## Study material
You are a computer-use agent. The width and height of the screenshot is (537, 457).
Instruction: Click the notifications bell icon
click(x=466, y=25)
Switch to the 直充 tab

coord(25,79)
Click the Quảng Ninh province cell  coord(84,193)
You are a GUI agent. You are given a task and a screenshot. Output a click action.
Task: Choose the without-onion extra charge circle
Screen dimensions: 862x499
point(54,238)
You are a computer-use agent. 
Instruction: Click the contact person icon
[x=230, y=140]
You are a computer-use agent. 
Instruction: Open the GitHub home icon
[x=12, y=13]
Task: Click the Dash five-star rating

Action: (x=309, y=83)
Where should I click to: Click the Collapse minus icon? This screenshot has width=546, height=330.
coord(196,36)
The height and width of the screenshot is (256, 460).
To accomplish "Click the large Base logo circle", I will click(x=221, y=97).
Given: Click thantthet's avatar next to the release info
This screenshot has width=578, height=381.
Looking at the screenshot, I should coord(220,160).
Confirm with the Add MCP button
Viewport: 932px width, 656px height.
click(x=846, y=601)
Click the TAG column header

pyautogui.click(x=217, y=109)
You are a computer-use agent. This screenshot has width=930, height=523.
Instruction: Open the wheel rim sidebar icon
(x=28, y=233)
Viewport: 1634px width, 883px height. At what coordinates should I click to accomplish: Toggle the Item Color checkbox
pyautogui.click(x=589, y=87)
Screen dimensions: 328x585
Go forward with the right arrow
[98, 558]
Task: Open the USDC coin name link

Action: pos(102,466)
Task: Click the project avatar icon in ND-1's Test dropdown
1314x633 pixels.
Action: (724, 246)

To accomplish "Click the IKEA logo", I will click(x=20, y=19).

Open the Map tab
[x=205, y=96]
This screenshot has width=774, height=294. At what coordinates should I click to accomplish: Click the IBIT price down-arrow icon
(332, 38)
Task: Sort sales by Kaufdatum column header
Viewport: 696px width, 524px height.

## Task item
Which lines of the listing contain the string "logo"? Copy each of them.

## Answer to this exercise
To accomplish "Click the large Base logo circle", I will click(x=221, y=97).
To accomplish "Click the IKEA logo", I will click(x=20, y=19).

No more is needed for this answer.